However, these tactics constitute the academic equivalent of putting a gun to students’ heads: “Support us, or we’ll lay waste to your grades and, in turn, your future.” Students must realize that the state has not forced the TAA into a grade strike. There are many other forms of protest that do not interfere with undergraduates, like gaining support through a faculty senate vote or organizing a march to flip off the state Capitol — both of which the TAA can continue to utilize. The TAA would enter a grade strike of its own free will.

But are undergraduates somehow responsible for their negotiation problems? Why does the TAA find it acceptable to take out their frustration on these students? What did they do to deserve such treatment?

What’s more, the TAA has the biggest soapbox from which to argue their case to undergraduates: Discussion sections. Many TAs have used those classes to make their case.

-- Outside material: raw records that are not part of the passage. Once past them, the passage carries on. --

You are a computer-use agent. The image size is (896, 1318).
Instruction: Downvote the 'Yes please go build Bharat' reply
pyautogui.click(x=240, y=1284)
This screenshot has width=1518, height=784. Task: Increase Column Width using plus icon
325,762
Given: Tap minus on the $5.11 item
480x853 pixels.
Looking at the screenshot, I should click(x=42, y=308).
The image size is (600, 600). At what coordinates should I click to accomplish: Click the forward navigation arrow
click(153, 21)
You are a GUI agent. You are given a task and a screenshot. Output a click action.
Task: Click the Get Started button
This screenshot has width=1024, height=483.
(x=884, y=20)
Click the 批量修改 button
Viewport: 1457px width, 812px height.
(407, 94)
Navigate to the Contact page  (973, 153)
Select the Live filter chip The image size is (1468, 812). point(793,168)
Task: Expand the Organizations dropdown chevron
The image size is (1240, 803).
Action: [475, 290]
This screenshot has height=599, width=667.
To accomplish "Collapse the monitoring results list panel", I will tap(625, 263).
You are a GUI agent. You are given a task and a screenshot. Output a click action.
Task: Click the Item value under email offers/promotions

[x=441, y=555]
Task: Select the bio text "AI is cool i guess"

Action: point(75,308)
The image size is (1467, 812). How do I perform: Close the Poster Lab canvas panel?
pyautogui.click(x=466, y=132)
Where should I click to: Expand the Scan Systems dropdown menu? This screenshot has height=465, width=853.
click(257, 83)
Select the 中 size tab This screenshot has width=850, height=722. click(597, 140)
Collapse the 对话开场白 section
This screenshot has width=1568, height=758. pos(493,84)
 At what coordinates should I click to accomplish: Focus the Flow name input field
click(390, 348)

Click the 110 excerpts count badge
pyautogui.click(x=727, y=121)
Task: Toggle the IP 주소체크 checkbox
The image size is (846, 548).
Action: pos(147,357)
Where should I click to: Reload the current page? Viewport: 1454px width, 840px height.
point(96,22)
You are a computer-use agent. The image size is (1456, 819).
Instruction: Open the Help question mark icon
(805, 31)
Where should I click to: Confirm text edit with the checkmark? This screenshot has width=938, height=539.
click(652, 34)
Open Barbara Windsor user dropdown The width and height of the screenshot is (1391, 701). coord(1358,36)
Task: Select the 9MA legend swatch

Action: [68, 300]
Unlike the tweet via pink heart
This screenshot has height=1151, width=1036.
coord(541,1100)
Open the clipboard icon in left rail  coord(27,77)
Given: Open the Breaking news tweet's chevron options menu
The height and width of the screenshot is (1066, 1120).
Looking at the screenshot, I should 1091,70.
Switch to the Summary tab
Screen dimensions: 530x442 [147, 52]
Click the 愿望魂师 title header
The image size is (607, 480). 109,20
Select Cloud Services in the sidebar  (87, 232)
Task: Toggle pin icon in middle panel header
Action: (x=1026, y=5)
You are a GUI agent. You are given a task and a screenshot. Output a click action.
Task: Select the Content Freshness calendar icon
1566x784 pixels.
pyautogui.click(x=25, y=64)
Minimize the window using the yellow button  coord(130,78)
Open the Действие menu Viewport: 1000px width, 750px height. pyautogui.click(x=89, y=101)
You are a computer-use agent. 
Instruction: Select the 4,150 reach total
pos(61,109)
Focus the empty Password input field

Students must ask themselves if their ever-increasing tuition should pay for some teaching assistants to push their own agenda rather than actually teach, an act intrinsic to the term “teaching assistant.” This board wonders what would happen to an undergraduate who openly dissents from his or her teaching assistant’s views — especially within such classes.

Which brings us back to a fundamental point regarding these tactics; did the TAA threaten to strike when the state legislature significantly raised tuition for undergraduates?

The answer — a resounding no — leads us to pose a simple question to the student body: Should it let the teaching assistants sacrifice undergraduate academic futures when those same teaching assistants were unwilling to sacrifice for the undergraduates?

The TAA is willing to use students as pawns, regardless of whether it hurts undergraduates. So much for solidarity.